## What you need to do
Rewrite the records below as a Markdown table with two columns, Row and Line, giving each non-blank line its own numbered row and leaving out blank lines.

## Recorded information
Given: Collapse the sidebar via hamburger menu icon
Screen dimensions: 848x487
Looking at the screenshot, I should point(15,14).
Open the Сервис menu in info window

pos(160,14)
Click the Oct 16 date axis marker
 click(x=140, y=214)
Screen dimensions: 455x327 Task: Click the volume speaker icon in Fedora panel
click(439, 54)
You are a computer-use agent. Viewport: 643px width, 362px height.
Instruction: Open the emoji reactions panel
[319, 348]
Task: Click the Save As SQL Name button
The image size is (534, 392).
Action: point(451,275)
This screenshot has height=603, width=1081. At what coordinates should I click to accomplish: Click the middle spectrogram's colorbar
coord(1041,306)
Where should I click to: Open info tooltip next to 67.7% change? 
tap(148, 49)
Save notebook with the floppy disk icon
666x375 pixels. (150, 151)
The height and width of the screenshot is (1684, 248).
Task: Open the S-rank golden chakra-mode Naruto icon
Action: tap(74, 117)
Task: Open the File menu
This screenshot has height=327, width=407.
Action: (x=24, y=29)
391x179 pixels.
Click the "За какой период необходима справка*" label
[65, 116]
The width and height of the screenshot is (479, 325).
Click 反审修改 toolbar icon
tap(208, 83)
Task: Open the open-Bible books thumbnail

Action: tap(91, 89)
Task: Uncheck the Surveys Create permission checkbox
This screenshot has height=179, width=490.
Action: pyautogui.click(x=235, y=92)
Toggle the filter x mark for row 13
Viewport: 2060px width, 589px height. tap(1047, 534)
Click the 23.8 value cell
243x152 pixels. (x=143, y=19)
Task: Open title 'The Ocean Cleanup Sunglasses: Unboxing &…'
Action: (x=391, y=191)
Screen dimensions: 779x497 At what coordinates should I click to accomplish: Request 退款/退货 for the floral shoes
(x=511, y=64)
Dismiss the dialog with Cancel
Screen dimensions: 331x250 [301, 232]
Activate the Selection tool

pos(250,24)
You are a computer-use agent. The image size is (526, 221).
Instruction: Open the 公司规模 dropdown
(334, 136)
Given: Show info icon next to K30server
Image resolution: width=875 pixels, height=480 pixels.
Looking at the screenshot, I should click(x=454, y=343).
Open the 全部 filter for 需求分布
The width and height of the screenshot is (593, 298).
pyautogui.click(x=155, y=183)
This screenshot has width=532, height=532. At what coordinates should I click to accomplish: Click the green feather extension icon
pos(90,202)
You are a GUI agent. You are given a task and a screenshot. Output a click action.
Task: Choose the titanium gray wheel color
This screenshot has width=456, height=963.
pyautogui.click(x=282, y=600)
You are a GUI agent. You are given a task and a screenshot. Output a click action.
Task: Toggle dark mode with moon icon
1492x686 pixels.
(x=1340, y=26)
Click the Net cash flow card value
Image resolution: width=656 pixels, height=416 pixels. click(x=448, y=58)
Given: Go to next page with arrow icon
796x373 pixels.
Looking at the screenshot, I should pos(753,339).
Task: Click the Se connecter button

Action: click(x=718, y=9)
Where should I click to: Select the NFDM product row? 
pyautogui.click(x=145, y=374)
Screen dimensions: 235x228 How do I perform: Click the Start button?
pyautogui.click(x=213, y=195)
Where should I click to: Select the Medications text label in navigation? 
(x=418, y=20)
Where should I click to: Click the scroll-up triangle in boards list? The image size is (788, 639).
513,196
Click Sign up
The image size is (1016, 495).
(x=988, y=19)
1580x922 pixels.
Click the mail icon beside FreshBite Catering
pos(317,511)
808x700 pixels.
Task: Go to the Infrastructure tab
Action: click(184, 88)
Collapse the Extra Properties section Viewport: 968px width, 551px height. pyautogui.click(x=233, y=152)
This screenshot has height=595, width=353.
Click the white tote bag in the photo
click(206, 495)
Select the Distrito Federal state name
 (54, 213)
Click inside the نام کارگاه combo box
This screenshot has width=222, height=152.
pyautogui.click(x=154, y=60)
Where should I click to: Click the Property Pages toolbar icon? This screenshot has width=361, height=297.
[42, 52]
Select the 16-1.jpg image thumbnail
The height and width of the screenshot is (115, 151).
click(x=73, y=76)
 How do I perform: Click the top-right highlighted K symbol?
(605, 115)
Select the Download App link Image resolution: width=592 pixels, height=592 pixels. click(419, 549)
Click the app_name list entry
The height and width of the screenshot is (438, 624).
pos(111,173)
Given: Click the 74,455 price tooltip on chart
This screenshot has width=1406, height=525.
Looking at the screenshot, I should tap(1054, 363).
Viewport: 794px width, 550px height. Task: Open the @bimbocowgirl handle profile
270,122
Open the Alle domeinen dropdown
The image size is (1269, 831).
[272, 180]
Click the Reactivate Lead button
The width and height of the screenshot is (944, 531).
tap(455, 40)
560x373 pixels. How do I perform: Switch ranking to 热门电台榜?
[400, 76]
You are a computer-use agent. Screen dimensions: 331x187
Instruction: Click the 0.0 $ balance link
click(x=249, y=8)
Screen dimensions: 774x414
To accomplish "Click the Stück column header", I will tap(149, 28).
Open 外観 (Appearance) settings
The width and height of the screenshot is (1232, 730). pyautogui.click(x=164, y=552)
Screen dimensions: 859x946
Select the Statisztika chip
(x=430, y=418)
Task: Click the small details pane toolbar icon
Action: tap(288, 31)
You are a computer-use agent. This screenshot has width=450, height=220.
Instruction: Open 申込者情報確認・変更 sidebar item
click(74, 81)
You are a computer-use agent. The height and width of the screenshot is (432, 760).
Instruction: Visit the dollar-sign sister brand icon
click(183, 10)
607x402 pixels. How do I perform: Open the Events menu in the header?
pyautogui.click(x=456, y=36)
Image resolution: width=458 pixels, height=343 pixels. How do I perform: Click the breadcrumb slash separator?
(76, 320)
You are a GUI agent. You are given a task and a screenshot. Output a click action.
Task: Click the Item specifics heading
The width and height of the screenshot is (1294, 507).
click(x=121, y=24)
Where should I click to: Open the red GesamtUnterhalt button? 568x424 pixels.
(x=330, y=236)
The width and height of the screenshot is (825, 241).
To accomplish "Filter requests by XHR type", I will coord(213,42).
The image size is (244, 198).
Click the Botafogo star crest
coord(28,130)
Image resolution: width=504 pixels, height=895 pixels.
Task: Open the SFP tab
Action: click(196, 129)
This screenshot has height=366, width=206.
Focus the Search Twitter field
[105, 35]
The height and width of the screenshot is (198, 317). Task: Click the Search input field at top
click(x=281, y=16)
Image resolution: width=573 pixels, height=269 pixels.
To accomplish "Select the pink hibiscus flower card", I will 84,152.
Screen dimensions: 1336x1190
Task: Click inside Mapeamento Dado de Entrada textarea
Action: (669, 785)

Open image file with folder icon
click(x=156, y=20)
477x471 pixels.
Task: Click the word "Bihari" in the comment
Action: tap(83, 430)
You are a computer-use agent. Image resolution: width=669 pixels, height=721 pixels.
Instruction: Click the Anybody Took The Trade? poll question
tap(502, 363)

## Solution below
| Row | Line |
|---|---|
| 1 | Given: Collapse the sidebar via hamburger menu icon |
| 2 | Screen dimensions: 848x487 |
| 3 | Looking at the screenshot, I should point(15,14). |
| 4 | Open the Сервис menu in info window |
| 5 | pos(160,14) |
| 6 | Click the Oct 16 date axis marker |
| 7 |  click(x=140, y=214) |
| 8 | Screen dimensions: 455x327 Task: Click the volume speaker icon in Fedora panel |
| 9 | click(439, 54) |
| 10 | You are a computer-use agent. Viewport: 643px width, 362px height. |
| 11 | Instruction: Open the emoji reactions panel |
| 12 | [319, 348] |
| 13 | Task: Click the Save As SQL Name button |
| 14 | The image size is (534, 392). |
| 15 | Action: point(451,275) |
| 16 | This screenshot has height=603, width=1081. At what coordinates should I click to accomplish: Click the middle spectrogram's colorbar |
| 17 | coord(1041,306) |
| 18 | Where should I click to: Open info tooltip next to 67.7% change?  |
| 19 | tap(148, 49) |
| 20 | Save notebook with the floppy disk icon |
| 21 | 666x375 pixels. (150, 151) |
| 22 | The height and width of the screenshot is (1684, 248). |
| 23 | Task: Open the S-rank golden chakra-mode Naruto icon |
| 24 | Action: tap(74, 117) |
| 25 | Task: Open the File menu |
| 26 | This screenshot has height=327, width=407. |
| 27 | Action: (x=24, y=29) |
| 28 | 391x179 pixels. |
| 29 | Click the "За какой период необходима справка*" label |
| 30 | [65, 116] |
| 31 | The width and height of the screenshot is (479, 325). |
| 32 | Click 反审修改 toolbar icon |
| 33 | tap(208, 83) |
| 34 | Task: Open the open-Bible books thumbnail |
| 35 | Action: tap(91, 89) |
| 36 | Task: Uncheck the Surveys Create permission checkbox |
| 37 | This screenshot has height=179, width=490. |
| 38 | Action: pyautogui.click(x=235, y=92) |
| 39 | Toggle the filter x mark for row 13 |
| 40 | Viewport: 2060px width, 589px height. tap(1047, 534) |
| 41 | Click the 23.8 value cell |
| 42 | 243x152 pixels. (x=143, y=19) |
| 43 | Task: Open title 'The Ocean Cleanup Sunglasses: Unboxing &…' |
| 44 | Action: (x=391, y=191) |
| 45 | Screen dimensions: 779x497 At what coordinates should I click to accomplish: Request 退款/退货 for the floral shoes |
| 46 | (x=511, y=64) |
| 47 | Dismiss the dialog with Cancel |
| 48 | Screen dimensions: 331x250 [301, 232] |
| 49 | Activate the Selection tool |
| 50 | pos(250,24) |
| 51 | You are a computer-use agent. The image size is (526, 221). |
| 52 | Instruction: Open the 公司规模 dropdown |
| 53 | (334, 136) |
| 54 | Given: Show info icon next to K30server |
| 55 | Image resolution: width=875 pixels, height=480 pixels. |
| 56 | Looking at the screenshot, I should click(x=454, y=343). |
| 57 | Open the 全部 filter for 需求分布 |
| 58 | The width and height of the screenshot is (593, 298). |
| 59 | pyautogui.click(x=155, y=183) |
| 60 | This screenshot has width=532, height=532. At what coordinates should I click to accomplish: Click the green feather extension icon |
| 61 | pos(90,202) |
| 62 | You are a GUI agent. You are given a task and a screenshot. Output a click action. |
| 63 | Task: Choose the titanium gray wheel color |
| 64 | This screenshot has width=456, height=963. |
| 65 | pyautogui.click(x=282, y=600) |
| 66 | You are a GUI agent. You are given a task and a screenshot. Output a click action. |
| 67 | Task: Toggle dark mode with moon icon |
| 68 | 1492x686 pixels. |
| 69 | (x=1340, y=26) |
| 70 | Click the Net cash flow card value |
| 71 | Image resolution: width=656 pixels, height=416 pixels. click(x=448, y=58) |
| 72 | Given: Go to next page with arrow icon |
| 73 | 796x373 pixels. |
| 74 | Looking at the screenshot, I should pos(753,339). |
| 75 | Task: Click the Se connecter button |
| 76 | Action: click(x=718, y=9) |
| 77 | Where should I click to: Select the NFDM product row?  |
| 78 | pyautogui.click(x=145, y=374) |
| 79 | Screen dimensions: 235x228 How do I perform: Click the Start button? |
| 80 | pyautogui.click(x=213, y=195) |
| 81 | Where should I click to: Select the Medications text label in navigation?  |
| 82 | (x=418, y=20) |
| 83 | Where should I click to: Click the scroll-up triangle in boards list? The image size is (788, 639). |
| 84 | 513,196 |
| 85 | Click Sign up |
| 86 | The image size is (1016, 495). |
| 87 | (x=988, y=19) |
| 88 | 1580x922 pixels. |
| 89 | Click the mail icon beside FreshBite Catering |
| 90 | pos(317,511) |
| 91 | 808x700 pixels. |
| 92 | Task: Go to the Infrastructure tab |
| 93 | Action: click(184, 88) |
| 94 | Collapse the Extra Properties section Viewport: 968px width, 551px height. pyautogui.click(x=233, y=152) |
| 95 | This screenshot has height=595, width=353. |
| 96 | Click the white tote bag in the photo |
| 97 | click(206, 495) |
| 98 | Select the Distrito Federal state name |
| 99 |  (54, 213) |
| 100 | Click inside the نام کارگاه combo box |
| 101 | This screenshot has width=222, height=152. |
| 102 | pyautogui.click(x=154, y=60) |
| 103 | Where should I click to: Click the Property Pages toolbar icon? This screenshot has width=361, height=297. |
| 104 | [42, 52] |
| 105 | Select the 16-1.jpg image thumbnail |
| 106 | The height and width of the screenshot is (115, 151). |
| 107 | click(x=73, y=76) |
| 108 |  How do I perform: Click the top-right highlighted K symbol? |
| 109 | (605, 115) |
| 110 | Select the Download App link Image resolution: width=592 pixels, height=592 pixels. click(419, 549) |
| 111 | Click the app_name list entry |
| 112 | The height and width of the screenshot is (438, 624). |
| 113 | pos(111,173) |
| 114 | Given: Click the 74,455 price tooltip on chart |
| 115 | This screenshot has width=1406, height=525. |
| 116 | Looking at the screenshot, I should tap(1054, 363). |
| 117 | Viewport: 794px width, 550px height. Task: Open the @bimbocowgirl handle profile |
| 118 | 270,122 |
| 119 | Open the Alle domeinen dropdown |
| 120 | The image size is (1269, 831). |
| 121 | [272, 180] |
| 122 | Click the Reactivate Lead button |
| 123 | The width and height of the screenshot is (944, 531). |
| 124 | tap(455, 40) |
| 125 | 560x373 pixels. How do I perform: Switch ranking to 热门电台榜? |
| 126 | [400, 76] |
| 127 | You are a computer-use agent. Screen dimensions: 331x187 |
| 128 | Instruction: Click the 0.0 $ balance link |
| 129 | click(x=249, y=8) |
| 130 | Screen dimensions: 774x414 |
| 131 | To accomplish "Click the Stück column header", I will tap(149, 28). |
| 132 | Open 外観 (Appearance) settings |
| 133 | The width and height of the screenshot is (1232, 730). pyautogui.click(x=164, y=552) |
| 134 | Screen dimensions: 859x946 |
| 135 | Select the Statisztika chip |
| 136 | (x=430, y=418) |
| 137 | Task: Click the small details pane toolbar icon |
| 138 | Action: tap(288, 31) |
| 139 | You are a computer-use agent. This screenshot has width=450, height=220. |
| 140 | Instruction: Open 申込者情報確認・変更 sidebar item |
| 141 | click(74, 81) |
| 142 | You are a computer-use agent. The height and width of the screenshot is (432, 760). |
| 143 | Instruction: Visit the dollar-sign sister brand icon |
| 144 | click(183, 10) |
| 145 | 607x402 pixels. How do I perform: Open the Events menu in the header? |
| 146 | pyautogui.click(x=456, y=36) |
| 147 | Image resolution: width=458 pixels, height=343 pixels. How do I perform: Click the breadcrumb slash separator? |
| 148 | (76, 320) |
| 149 | You are a GUI agent. You are given a task and a screenshot. Output a click action. |
| 150 | Task: Click the Item specifics heading |
| 151 | The width and height of the screenshot is (1294, 507). |
| 152 | click(x=121, y=24) |
| 153 | Where should I click to: Open the red GesamtUnterhalt button? 568x424 pixels. |
| 154 | (x=330, y=236) |
| 155 | The width and height of the screenshot is (825, 241). |
| 156 | To accomplish "Filter requests by XHR type", I will coord(213,42). |
| 157 | The image size is (244, 198). |
| 158 | Click the Botafogo star crest |
| 159 | coord(28,130) |
| 160 | Image resolution: width=504 pixels, height=895 pixels. |
| 161 | Task: Open the SFP tab |
| 162 | Action: click(196, 129) |
| 163 | This screenshot has height=366, width=206. |
| 164 | Focus the Search Twitter field |
| 165 | [105, 35] |
| 166 | The height and width of the screenshot is (198, 317). Task: Click the Search input field at top |
| 167 | click(x=281, y=16) |
| 168 | Image resolution: width=573 pixels, height=269 pixels. |
| 169 | To accomplish "Select the pink hibiscus flower card", I will 84,152. |
| 170 | Screen dimensions: 1336x1190 |
| 171 | Task: Click inside Mapeamento Dado de Entrada textarea |
| 172 | Action: (669, 785) |
| 173 | Open image file with folder icon |
| 174 | click(x=156, y=20) |
| 175 | 477x471 pixels. |
| 176 | Task: Click the word "Bihari" in the comment |
| 177 | Action: tap(83, 430) |
| 178 | You are a computer-use agent. Image resolution: width=669 pixels, height=721 pixels. |
| 179 | Instruction: Click the Anybody Took The Trade? poll question |
| 180 | tap(502, 363) |